I find it somewhat galling for a University Professor to suggest that tax relief be reduced to 20% when I see what happened to the underfunded University Pension Schemes (taken onto the State books) and the cavalier attitute to salary increases, bonuses and "added years" so prevalent in that sector.
But IMO, has to be done hand in hand with significant claw back on PS pensions...
Assuming that PS refers to 'public sector', you're two years late. The public sector have being paying their equivalent levy for over two years now.
Not true. Large sections of the Public Sector (Commercial Semi States ESB, BGE etc) do not pay the public service pension levy since they are not part of the public service.

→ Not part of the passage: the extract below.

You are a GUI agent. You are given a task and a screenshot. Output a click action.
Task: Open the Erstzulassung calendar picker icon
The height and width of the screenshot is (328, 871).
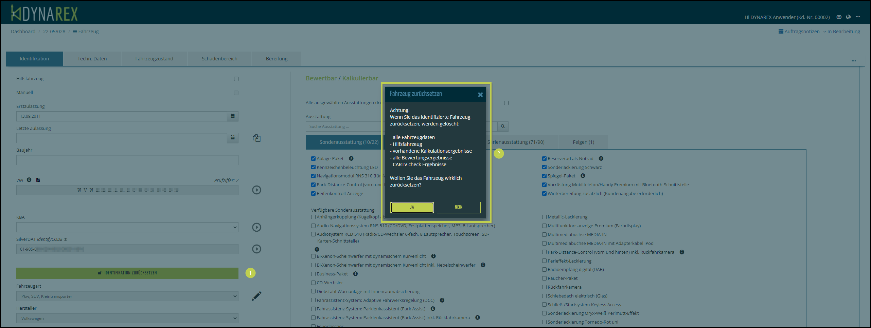click(x=233, y=116)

I'm not sure why you're so keen to pit one against the other. It is not an A or B choice. Indeed, they are two overlapping schemes. Tax relief is design to incentivise people (both public sector and private sector) to save for their retirement. Public sector pensions are public sector pensions - part of the contracted remuneration arrangements for public sector staff.My point is, If tax relieved pension funding for private sector was to be limited to getting back a 40k salary, public sector pensions would have to be radically reform
I guess this was intended as a bit of a wind-up, but it is a very good point. Many public servants now see a very serious risk of NOT getting the pensions that are their contractual entitlements. This is particularly important for those who are voluntarily buying back extra years of pension service. They are saving the State money now by foregoing salary on the basis of improved pension entitlements in the future.P.s. Please don't plan your finances based on getting your existing public sector pension paid in full in the future, a lot of those employers are bust, but don't want to admit it, esp the govt.